Tote bei neuen Protesten im Sudan
1. Juli 2019Bei erneuten Massenprotesten gegen den regierenden Militärrat im Sudan sind in der Hauptstadt Khartum und weiteren Städten des Landes zehntausende Menschen auf die Straßen gegangen. Sie folgten einem Appell des zivilgesellschaftlichen Bündnisses Sudanese Professional Association (SPA), das zu einem Marsch der Millionen aufgerufen hatte. Die Teilnehmer forderten den Rücktritt des militärischen Übergangsrats und die Einsetzung einer zivilen Regierung.
Mindestens sieben Menschen wurden bei den Protesten getötet, wie ein Vertreter des Gesundheitsministeriums mitteilte. Mehr als 180 Menschen seien verletzt worden. Dagegen sprach ein Mitglied der Oppositionsbewegung von mindestens zehn Todesopfern und etlichen weiteren Verletzten.

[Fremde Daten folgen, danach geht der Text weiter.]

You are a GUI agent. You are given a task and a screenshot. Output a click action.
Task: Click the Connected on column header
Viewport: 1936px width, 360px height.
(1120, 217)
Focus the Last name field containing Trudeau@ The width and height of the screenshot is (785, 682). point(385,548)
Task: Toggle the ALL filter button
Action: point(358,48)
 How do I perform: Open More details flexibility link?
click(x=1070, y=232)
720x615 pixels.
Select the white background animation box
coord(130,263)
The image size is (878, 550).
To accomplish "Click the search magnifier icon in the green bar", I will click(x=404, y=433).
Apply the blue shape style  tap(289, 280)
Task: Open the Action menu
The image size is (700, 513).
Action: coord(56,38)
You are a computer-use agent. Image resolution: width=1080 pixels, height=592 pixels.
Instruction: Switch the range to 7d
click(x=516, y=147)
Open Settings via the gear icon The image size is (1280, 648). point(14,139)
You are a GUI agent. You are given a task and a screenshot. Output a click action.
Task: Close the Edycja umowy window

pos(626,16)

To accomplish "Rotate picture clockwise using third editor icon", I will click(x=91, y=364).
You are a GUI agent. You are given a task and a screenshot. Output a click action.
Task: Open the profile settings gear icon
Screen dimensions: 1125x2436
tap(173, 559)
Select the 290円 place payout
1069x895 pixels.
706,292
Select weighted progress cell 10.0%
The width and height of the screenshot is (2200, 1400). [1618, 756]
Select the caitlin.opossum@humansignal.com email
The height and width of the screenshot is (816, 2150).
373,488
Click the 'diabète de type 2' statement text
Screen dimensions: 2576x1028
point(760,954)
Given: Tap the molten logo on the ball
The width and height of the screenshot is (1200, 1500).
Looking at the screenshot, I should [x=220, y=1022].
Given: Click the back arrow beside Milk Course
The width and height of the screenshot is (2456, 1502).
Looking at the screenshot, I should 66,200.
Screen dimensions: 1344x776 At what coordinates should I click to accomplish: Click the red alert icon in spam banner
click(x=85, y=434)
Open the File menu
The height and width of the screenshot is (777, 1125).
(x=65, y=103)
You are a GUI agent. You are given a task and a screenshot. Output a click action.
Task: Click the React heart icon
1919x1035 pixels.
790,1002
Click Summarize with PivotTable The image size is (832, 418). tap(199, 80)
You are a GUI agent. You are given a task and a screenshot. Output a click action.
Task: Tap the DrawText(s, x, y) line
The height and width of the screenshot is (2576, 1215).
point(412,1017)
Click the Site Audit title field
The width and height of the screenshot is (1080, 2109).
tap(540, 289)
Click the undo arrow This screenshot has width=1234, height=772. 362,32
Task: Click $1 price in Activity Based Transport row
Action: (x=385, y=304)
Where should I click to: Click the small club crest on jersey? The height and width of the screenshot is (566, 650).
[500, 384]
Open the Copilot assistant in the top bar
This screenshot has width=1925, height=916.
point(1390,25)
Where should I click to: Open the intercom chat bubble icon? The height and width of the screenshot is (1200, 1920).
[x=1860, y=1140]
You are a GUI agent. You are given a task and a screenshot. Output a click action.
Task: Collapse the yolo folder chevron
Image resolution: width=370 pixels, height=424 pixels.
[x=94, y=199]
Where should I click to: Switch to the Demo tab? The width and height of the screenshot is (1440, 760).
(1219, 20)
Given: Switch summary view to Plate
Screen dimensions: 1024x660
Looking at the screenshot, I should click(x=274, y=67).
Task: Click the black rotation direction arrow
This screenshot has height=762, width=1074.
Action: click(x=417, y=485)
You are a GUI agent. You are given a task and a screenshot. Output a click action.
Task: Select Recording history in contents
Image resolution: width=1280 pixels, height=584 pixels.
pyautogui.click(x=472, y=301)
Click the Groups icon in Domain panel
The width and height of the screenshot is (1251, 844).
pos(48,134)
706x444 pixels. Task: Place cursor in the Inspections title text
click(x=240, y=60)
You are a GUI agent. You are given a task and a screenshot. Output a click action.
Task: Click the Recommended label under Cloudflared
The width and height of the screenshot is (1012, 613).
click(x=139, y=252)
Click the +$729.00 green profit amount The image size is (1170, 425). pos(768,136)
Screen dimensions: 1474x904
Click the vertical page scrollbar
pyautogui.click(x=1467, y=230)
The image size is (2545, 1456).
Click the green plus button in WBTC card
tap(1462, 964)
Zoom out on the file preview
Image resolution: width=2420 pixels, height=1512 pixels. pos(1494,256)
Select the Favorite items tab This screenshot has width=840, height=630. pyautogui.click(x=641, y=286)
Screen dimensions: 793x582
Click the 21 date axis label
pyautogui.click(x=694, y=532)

In mehreren Stadtteilen von Khartum sowie in Omdurman auf der anderen Nilseite feuerten Polizisten Tränengasgranaten ab, wie ein SPA-Sprecher berichtet. Nach Augenzeugenberichten gab es auch in der östlichen Stadt Gadaref Tränengaseinsätze gegen Demonstranten. Es waren die ersten Massenproteste seit der gewaltsamen Auflösung des zentralen Protestlagers in der Hauptstadt am 3. Juni.
Die neuen Proteste sind eine Reaktion auf die Weigerung des Militärischen Übergangsrats, die Macht an eine Zivilregierung abzugeben, und die jüngsten Einschüchterungsversuche gegen Oppositionelle. Sicherheitskräfte hatten einer Mitteilung der SPA zufolge die Büros der Organisation durchsucht und eine für Samstagabend geplante Pressekonferenz verhindert.
Warnungen des Militärs
Die gefürchtete paramilitärische Einheit RSF war mit Maschinengewehren bewaffnet an mehreren Plätzen in Khartum präsent. Er werde keinen "Vandalismus" tolerieren, warnte der Leiter der Einheit, Mohamed Hamdan Dagalo. Der Militärrat warnte die Protestbewegung Allianz für Freiheit und Wandel, die zu den Demonstrationen aufgerufen hatte, er werde sie "vollumfänglich verantwortlich machen", falls jemandem etwas zustoße.
Zur Lage im Sudan äußerte sich am Samstag auch der Intendant der Deutschen Welle, Peter Limbourg, auf Twitter.
Blutige Räumung einer Sitzblockade
Bei der gewaltsamen Räumung eines Protestcamps in Khartum Anfang Juni waren nach Angaben der Opposition mindestens 118 Menschen getötet und etwa 500 verletzt worden. Offizielle Stellen gaben die Zahl der Todesopfer mit 61 an. Das Militärregime hat die Verantwortung für das Massaker übernommen, lehnt jedoch die Machtübergabe an eine zivile Regierung weiterhin ab.
Das Militär hatte Anfang April nach monatelangen Massenprotesten den seit drei Jahrzehnten regierenden Präsidenten Omar al-Baschir abgesetzt. Die Afrikanische Union hat die Mitgliedschaft Sudans bis zur Einsetzung einer zivilen Übergangsregierung suspendiert. Ein Kompromiss unter Vermittlung Äthiopiens sieht unter anderem die Bildung einer gemeinsamen Regierung vor, in der Zivilisten knapp in der Mehrheit wären. Die Zivilgesellschaft sprach sich für den Vorschlag aus, der militärische Übergangsrat hat bisher jedoch keine Zustimmung gegeben.
Appell aus Washington
Am Samstag hatten die USA, Großbritannien und Norwegen die Militärführung im Sudan zum Gewaltverzicht aufgerufen. Die Menschen hätten das Recht auf Meinungs- und Versammlungsfreiheit, hieß es in einer Mitteilung der Troika, die vom US-Außenministerium veröffentlicht wurde. Der militärische Übergangsrat solle diese Rechte achten und friedliche Proteste erlauben. Die USA, Großbritannien und Norwegen unterstützten die Forderungen der sudanesischen Bevölkerung nach einem friedlichen Übergang zur Demokratie im Sudan. Man fördere auch die Vermittlungsbemühungen Äthiopiens und der Afrikanischen Union.